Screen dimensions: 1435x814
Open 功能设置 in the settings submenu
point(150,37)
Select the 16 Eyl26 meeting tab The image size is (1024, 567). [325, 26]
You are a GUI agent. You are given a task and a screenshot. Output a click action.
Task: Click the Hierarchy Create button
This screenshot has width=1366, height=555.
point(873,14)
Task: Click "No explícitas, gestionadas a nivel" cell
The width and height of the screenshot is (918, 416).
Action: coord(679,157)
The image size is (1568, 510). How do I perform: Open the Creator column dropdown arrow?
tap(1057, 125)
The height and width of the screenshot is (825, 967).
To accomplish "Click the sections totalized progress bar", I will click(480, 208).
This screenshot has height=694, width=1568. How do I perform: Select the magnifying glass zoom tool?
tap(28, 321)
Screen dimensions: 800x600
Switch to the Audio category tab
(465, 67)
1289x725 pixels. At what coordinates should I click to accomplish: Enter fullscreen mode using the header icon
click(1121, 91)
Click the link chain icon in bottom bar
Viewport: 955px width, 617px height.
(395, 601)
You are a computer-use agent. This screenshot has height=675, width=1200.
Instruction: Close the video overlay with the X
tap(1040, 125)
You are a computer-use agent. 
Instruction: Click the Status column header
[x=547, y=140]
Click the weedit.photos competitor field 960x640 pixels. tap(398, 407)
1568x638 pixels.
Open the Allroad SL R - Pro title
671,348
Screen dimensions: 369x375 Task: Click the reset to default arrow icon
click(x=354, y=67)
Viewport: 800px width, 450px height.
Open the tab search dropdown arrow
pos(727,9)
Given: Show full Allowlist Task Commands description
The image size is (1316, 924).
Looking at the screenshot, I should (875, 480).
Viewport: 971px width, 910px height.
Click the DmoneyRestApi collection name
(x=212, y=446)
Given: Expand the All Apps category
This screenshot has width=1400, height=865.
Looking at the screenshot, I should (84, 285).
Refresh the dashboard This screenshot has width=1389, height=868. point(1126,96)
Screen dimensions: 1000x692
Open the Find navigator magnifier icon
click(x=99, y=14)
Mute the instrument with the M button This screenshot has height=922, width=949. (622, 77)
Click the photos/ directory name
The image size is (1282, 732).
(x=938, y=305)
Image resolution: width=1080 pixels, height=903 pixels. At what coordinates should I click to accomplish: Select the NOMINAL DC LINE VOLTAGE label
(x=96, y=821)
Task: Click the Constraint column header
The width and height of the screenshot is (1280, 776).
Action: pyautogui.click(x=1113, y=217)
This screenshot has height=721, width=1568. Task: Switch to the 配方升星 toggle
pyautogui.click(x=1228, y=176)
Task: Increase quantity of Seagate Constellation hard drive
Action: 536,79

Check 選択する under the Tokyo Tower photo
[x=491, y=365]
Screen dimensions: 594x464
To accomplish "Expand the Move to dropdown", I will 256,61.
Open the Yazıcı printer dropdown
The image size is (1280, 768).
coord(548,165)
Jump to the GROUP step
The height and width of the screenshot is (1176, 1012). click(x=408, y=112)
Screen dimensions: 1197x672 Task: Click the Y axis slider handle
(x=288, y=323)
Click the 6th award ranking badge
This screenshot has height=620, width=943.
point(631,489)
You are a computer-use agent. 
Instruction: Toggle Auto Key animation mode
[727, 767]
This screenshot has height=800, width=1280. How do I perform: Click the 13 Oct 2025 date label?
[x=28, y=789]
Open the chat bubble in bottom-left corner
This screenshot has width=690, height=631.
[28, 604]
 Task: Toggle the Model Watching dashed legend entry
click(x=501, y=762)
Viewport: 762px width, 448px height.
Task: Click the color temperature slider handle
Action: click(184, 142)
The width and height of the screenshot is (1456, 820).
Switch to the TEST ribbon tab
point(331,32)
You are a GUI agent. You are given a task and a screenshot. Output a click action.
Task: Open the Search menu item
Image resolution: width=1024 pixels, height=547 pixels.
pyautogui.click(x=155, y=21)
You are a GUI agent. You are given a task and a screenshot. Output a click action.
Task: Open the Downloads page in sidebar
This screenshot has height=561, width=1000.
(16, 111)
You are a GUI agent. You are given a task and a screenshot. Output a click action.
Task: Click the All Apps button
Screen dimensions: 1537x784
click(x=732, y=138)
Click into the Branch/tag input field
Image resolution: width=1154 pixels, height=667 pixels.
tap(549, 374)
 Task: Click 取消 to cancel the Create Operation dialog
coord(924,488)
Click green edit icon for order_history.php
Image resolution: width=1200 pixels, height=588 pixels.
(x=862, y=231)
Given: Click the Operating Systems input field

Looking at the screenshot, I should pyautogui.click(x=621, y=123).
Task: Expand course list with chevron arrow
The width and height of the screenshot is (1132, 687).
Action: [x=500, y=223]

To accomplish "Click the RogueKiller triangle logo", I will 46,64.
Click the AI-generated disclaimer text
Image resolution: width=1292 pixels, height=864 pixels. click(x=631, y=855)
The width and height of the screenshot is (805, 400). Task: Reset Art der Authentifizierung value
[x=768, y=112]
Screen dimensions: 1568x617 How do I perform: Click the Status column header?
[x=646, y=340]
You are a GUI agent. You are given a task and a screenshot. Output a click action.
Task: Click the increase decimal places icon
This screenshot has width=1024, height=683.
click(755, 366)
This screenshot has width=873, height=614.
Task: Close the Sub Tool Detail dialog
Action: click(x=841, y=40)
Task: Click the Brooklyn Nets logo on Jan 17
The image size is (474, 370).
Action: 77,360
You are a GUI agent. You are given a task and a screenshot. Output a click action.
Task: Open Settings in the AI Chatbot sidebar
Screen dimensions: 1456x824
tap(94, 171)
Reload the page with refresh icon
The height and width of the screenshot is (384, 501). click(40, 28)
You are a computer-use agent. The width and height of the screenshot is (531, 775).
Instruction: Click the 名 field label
################
» YOUR INSTRUCTIONS
Copy out each entry once more, character for character.

» COMPLETED TASK
Screen dimensions: 1435x814
Open 功能设置 in the settings submenu
point(150,37)
Select the 16 Eyl26 meeting tab The image size is (1024, 567). [325, 26]
You are a GUI agent. You are given a task and a screenshot. Output a click action.
Task: Click the Hierarchy Create button
This screenshot has width=1366, height=555.
point(873,14)
Task: Click "No explícitas, gestionadas a nivel" cell
The width and height of the screenshot is (918, 416).
Action: coord(679,157)
The image size is (1568, 510). How do I perform: Open the Creator column dropdown arrow?
tap(1057, 125)
The height and width of the screenshot is (825, 967).
To accomplish "Click the sections totalized progress bar", I will click(480, 208).
This screenshot has height=694, width=1568. How do I perform: Select the magnifying glass zoom tool?
tap(28, 321)
Screen dimensions: 800x600
Switch to the Audio category tab
(465, 67)
1289x725 pixels. At what coordinates should I click to accomplish: Enter fullscreen mode using the header icon
click(1121, 91)
Click the link chain icon in bottom bar
Viewport: 955px width, 617px height.
(395, 601)
You are a computer-use agent. This screenshot has height=675, width=1200.
Instruction: Close the video overlay with the X
tap(1040, 125)
You are a computer-use agent. 
Instruction: Click the Status column header
[x=547, y=140]
Click the weedit.photos competitor field 960x640 pixels. tap(398, 407)
1568x638 pixels.
Open the Allroad SL R - Pro title
671,348
Screen dimensions: 369x375 Task: Click the reset to default arrow icon
click(x=354, y=67)
Viewport: 800px width, 450px height.
Open the tab search dropdown arrow
pos(727,9)
Given: Show full Allowlist Task Commands description
The image size is (1316, 924).
Looking at the screenshot, I should (875, 480).
Viewport: 971px width, 910px height.
Click the DmoneyRestApi collection name
(x=212, y=446)
Given: Expand the All Apps category
This screenshot has width=1400, height=865.
Looking at the screenshot, I should (84, 285).
Refresh the dashboard This screenshot has width=1389, height=868. point(1126,96)
Screen dimensions: 1000x692
Open the Find navigator magnifier icon
click(x=99, y=14)
Mute the instrument with the M button This screenshot has height=922, width=949. (622, 77)
Click the photos/ directory name
The image size is (1282, 732).
(x=938, y=305)
Image resolution: width=1080 pixels, height=903 pixels. At what coordinates should I click to accomplish: Select the NOMINAL DC LINE VOLTAGE label
(x=96, y=821)
Task: Click the Constraint column header
The width and height of the screenshot is (1280, 776).
Action: pyautogui.click(x=1113, y=217)
This screenshot has height=721, width=1568. Task: Switch to the 配方升星 toggle
pyautogui.click(x=1228, y=176)
Task: Increase quantity of Seagate Constellation hard drive
Action: 536,79

Check 選択する under the Tokyo Tower photo
[x=491, y=365]
Screen dimensions: 594x464
To accomplish "Expand the Move to dropdown", I will 256,61.
Open the Yazıcı printer dropdown
The image size is (1280, 768).
coord(548,165)
Jump to the GROUP step
The height and width of the screenshot is (1176, 1012). click(x=408, y=112)
Screen dimensions: 1197x672 Task: Click the Y axis slider handle
(x=288, y=323)
Click the 6th award ranking badge
This screenshot has height=620, width=943.
point(631,489)
You are a computer-use agent. 
Instruction: Toggle Auto Key animation mode
[727, 767]
This screenshot has height=800, width=1280. How do I perform: Click the 13 Oct 2025 date label?
[x=28, y=789]
Open the chat bubble in bottom-left corner
This screenshot has width=690, height=631.
[28, 604]
 Task: Toggle the Model Watching dashed legend entry
click(x=501, y=762)
Viewport: 762px width, 448px height.
Task: Click the color temperature slider handle
Action: click(184, 142)
The width and height of the screenshot is (1456, 820).
Switch to the TEST ribbon tab
point(331,32)
You are a GUI agent. You are given a task and a screenshot. Output a click action.
Task: Open the Search menu item
Image resolution: width=1024 pixels, height=547 pixels.
pyautogui.click(x=155, y=21)
You are a GUI agent. You are given a task and a screenshot. Output a click action.
Task: Open the Downloads page in sidebar
This screenshot has height=561, width=1000.
(16, 111)
You are a GUI agent. You are given a task and a screenshot. Output a click action.
Task: Click the All Apps button
Screen dimensions: 1537x784
click(x=732, y=138)
Click into the Branch/tag input field
Image resolution: width=1154 pixels, height=667 pixels.
tap(549, 374)
 Task: Click 取消 to cancel the Create Operation dialog
coord(924,488)
Click green edit icon for order_history.php
Image resolution: width=1200 pixels, height=588 pixels.
(x=862, y=231)
Given: Click the Operating Systems input field

Looking at the screenshot, I should pyautogui.click(x=621, y=123).
Task: Expand course list with chevron arrow
The width and height of the screenshot is (1132, 687).
Action: [x=500, y=223]

To accomplish "Click the RogueKiller triangle logo", I will 46,64.
Click the AI-generated disclaimer text
Image resolution: width=1292 pixels, height=864 pixels. click(x=631, y=855)
The width and height of the screenshot is (805, 400). Task: Reset Art der Authentifizierung value
[x=768, y=112]
Screen dimensions: 1568x617 How do I perform: Click the Status column header?
[x=646, y=340]
You are a GUI agent. You are given a task and a screenshot. Output a click action.
Task: Click the increase decimal places icon
This screenshot has width=1024, height=683.
click(755, 366)
This screenshot has width=873, height=614.
Task: Close the Sub Tool Detail dialog
Action: click(x=841, y=40)
Task: Click the Brooklyn Nets logo on Jan 17
The image size is (474, 370).
Action: 77,360
You are a GUI agent. You are given a task and a screenshot. Output a click action.
Task: Open Settings in the AI Chatbot sidebar
Screen dimensions: 1456x824
tap(94, 171)
Reload the page with refresh icon
The height and width of the screenshot is (384, 501). click(40, 28)
You are a computer-use agent. The width and height of the screenshot is (531, 775).
Instruction: Click the 名 field label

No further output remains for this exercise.